脳の働きの特徴として、「脳は想像と現実の区別がつかない」というものがあります。

実際に目の前で起きていることと、頭の中で空想したことの区別がつかないのです。

これだけ聞くと信じられない方もいると思いますが、だからこそ空想の世界であるマンガやドラマを見て泣いたり笑ったり出来るのです。

ホラーやオバケ屋敷で怖がるのも、空想と現実の区別がついていたらあり得ないことですよね。

映画でワクワクしたり、感動したり出来るのも、この脳の特性のおかげなのです。

 

想像と現実の区別がつかない、という脳の働きを利用すれば、自己実現のための心理テクニックとして使うことが出来ます。

すでに成功している自分を思い浮かべる、例えば見事にクライアントの前でプレゼンが出来ている、好きな異性と仲良く話せている、などです。

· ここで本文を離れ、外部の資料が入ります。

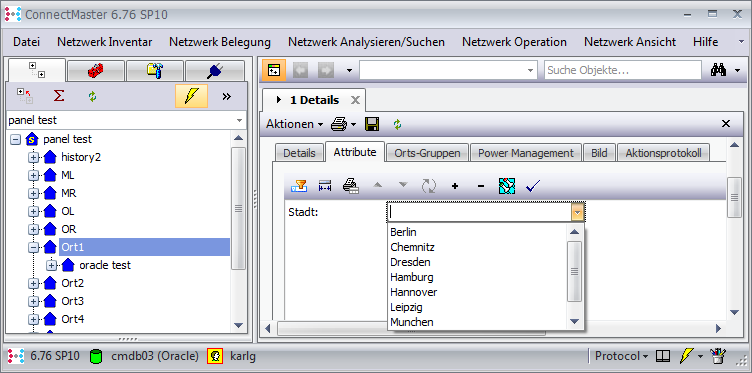The image size is (752, 373).
Task: Select the history2 tree item
Action: pyautogui.click(x=81, y=157)
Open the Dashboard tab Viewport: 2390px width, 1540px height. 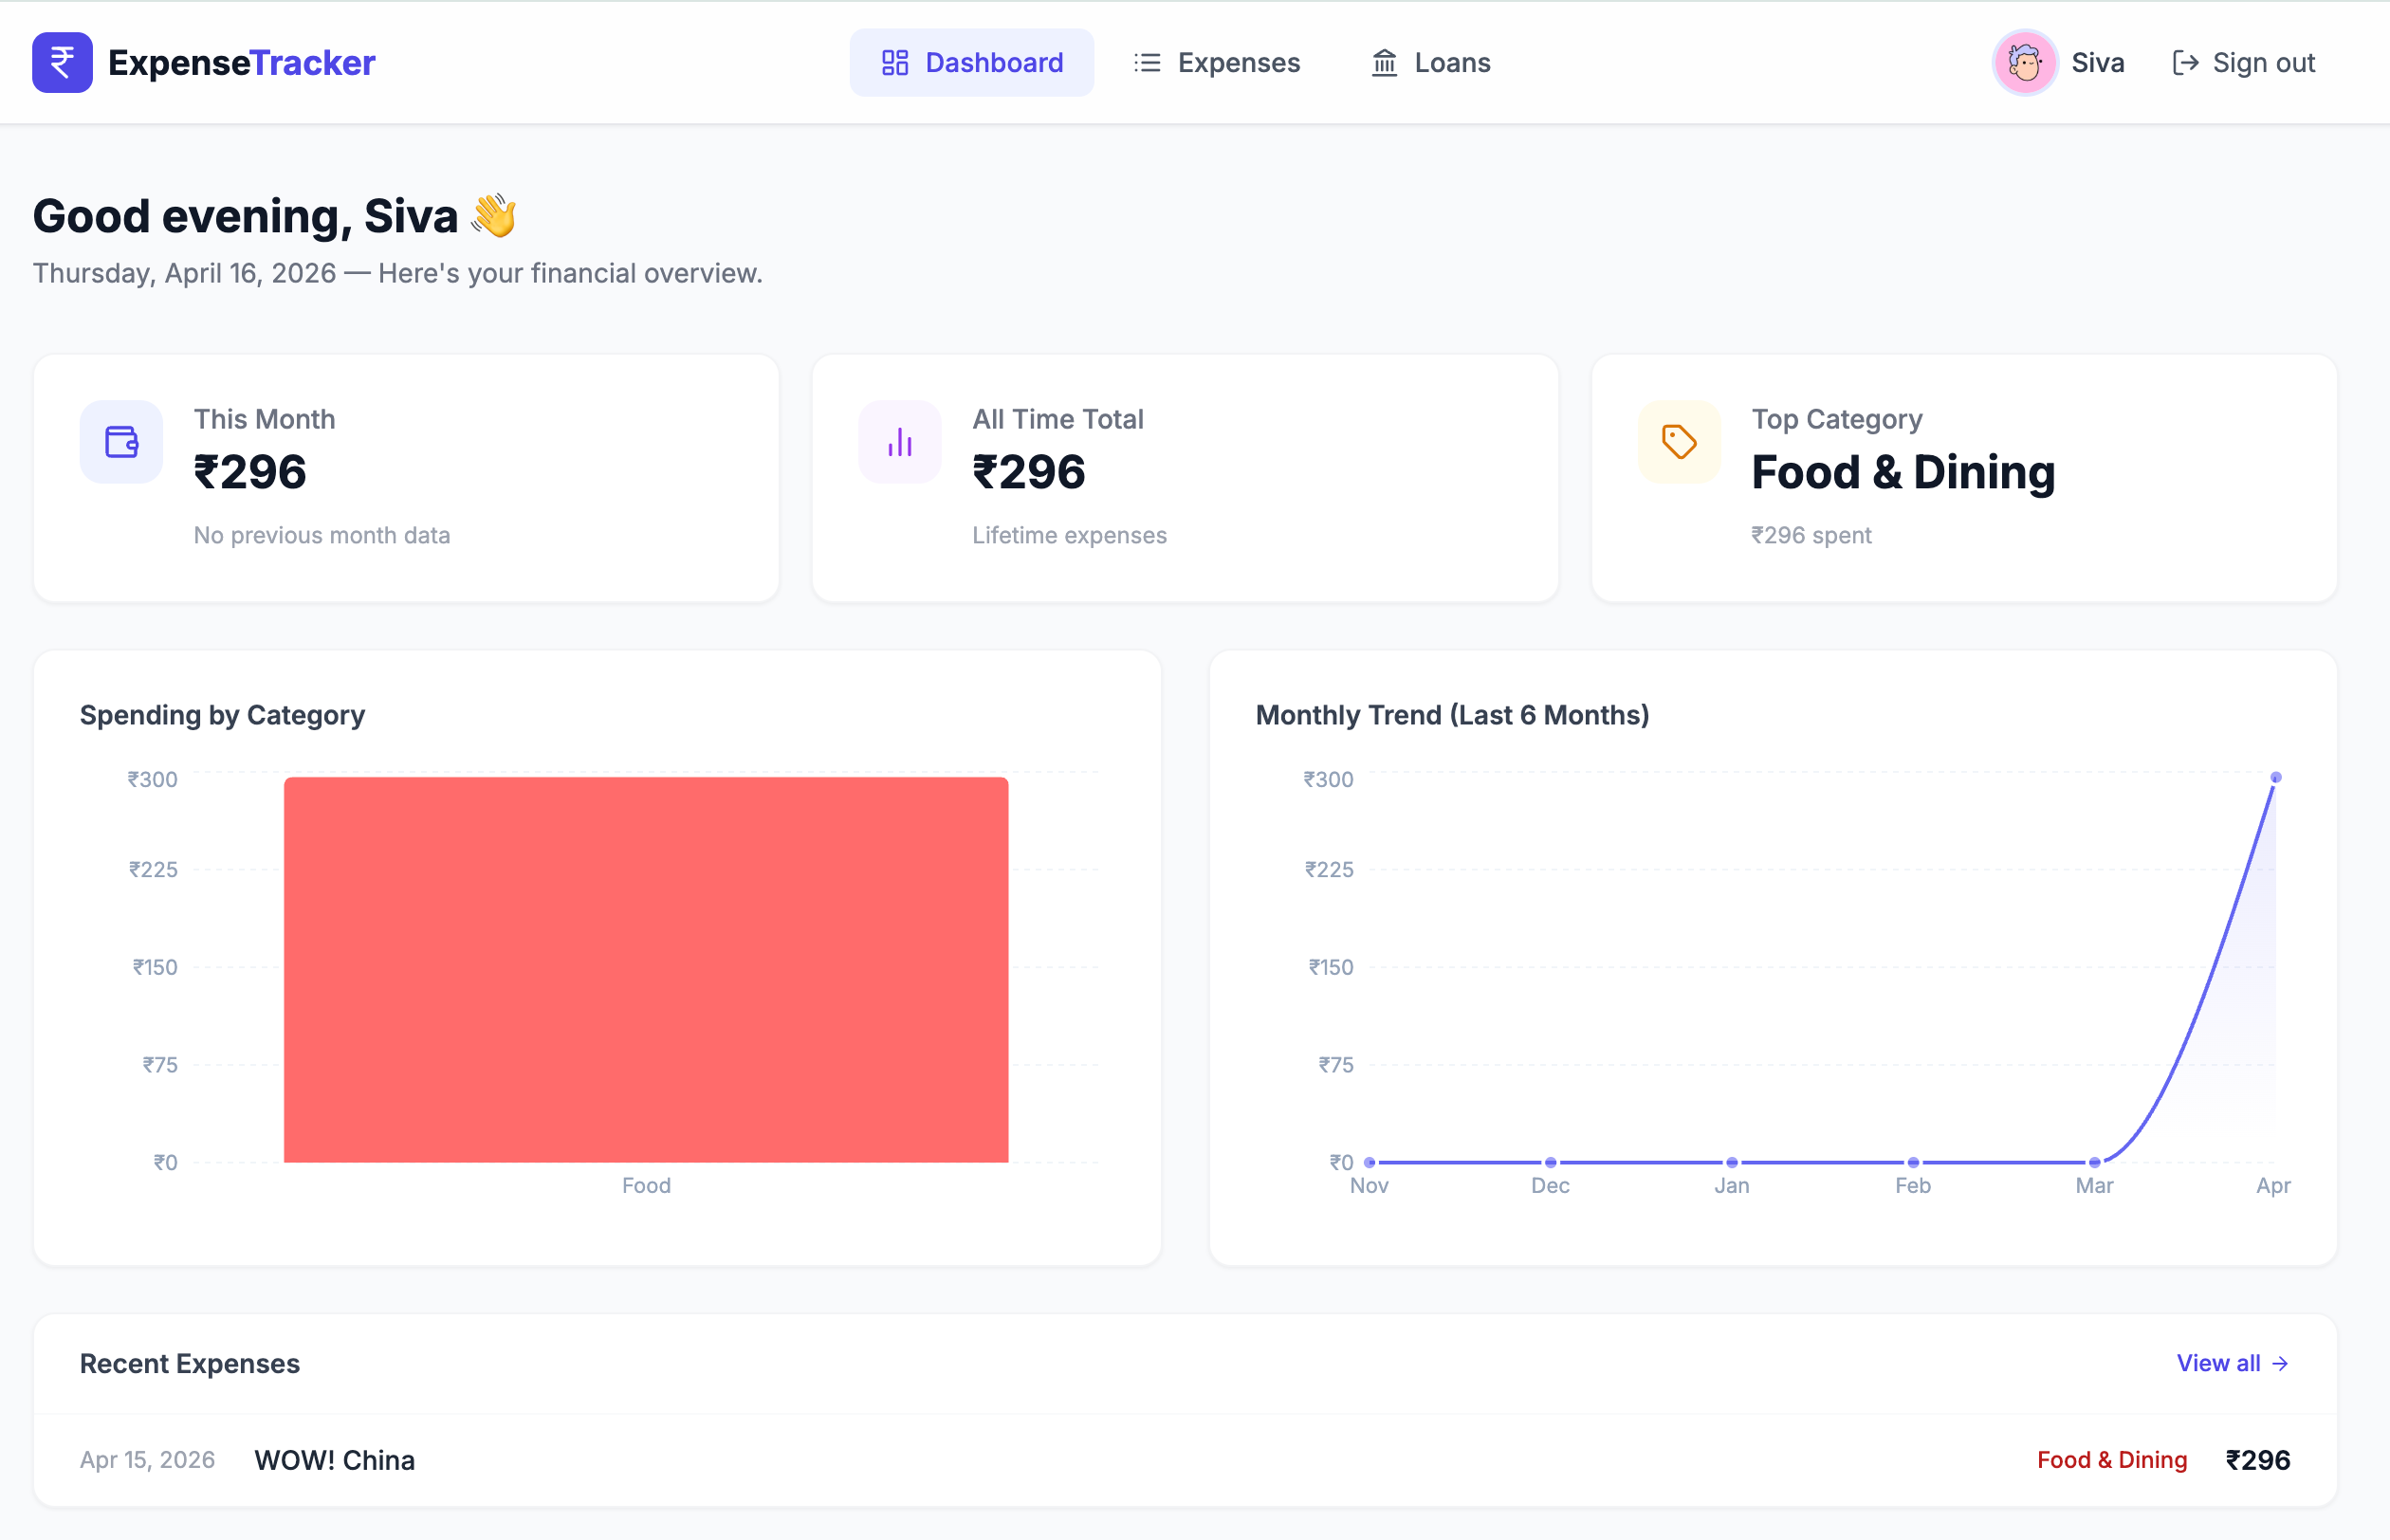pos(971,63)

こういうことを繰り返していると、そのうちに脳は本当に成功した経験があるのと同じようになって、実際の場面でも自信を持って話したり行動したりすることが出来ます。

ある種の自己催眠と言えるかも知れません。

 

上手くこのテクニックを使うにはコツがあります。

一つ目は出来るだけリアルにその状況を思い描くことです。

部屋の状態だとか、周りの声や音など細かい場面まで想像して、仮想体験をします。

二つ目は現在形または完了形で考えることです。

将来こうなりたい、ではなく、すでにこうなっている、またはこうなった、という意識で考えるのがポイントです。

 

イメージトレーニングとしてスポーツ選手がやっているのと同じような事です。

ただしこのテクニックでは他人は変えることは出来ません。あくまで自分を変えるためのものです。

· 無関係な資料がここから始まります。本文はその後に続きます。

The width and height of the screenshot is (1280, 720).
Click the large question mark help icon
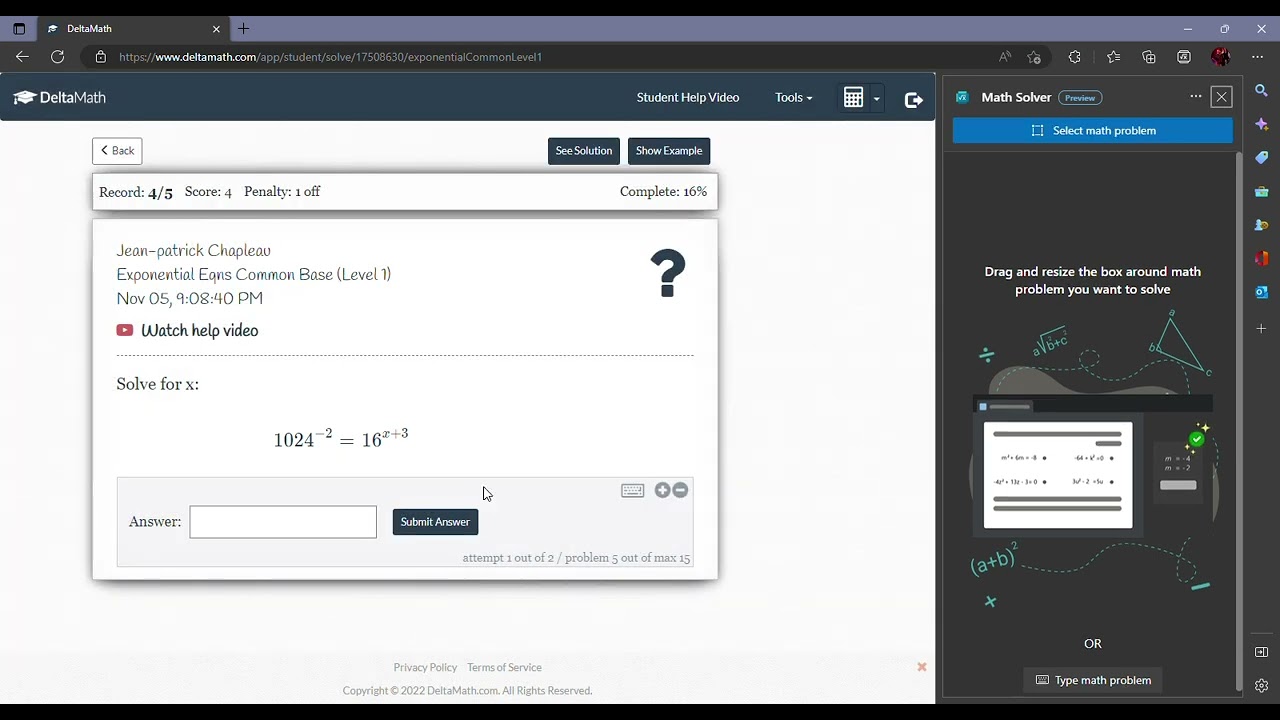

自分が自信を持って何かをしたいときに使うテクニックです。

もちろんあなたが自信を持って行動すれば、相手の反応は自然と変わるでしょう。

 

最初はリアルにイメージするのが難しいという方もいますが、練習すればイメージ力もアップしますので、何度も繰り返し練習してみてください。

そのうちにどんなことでも自信を持って取り組めるようになりますよ。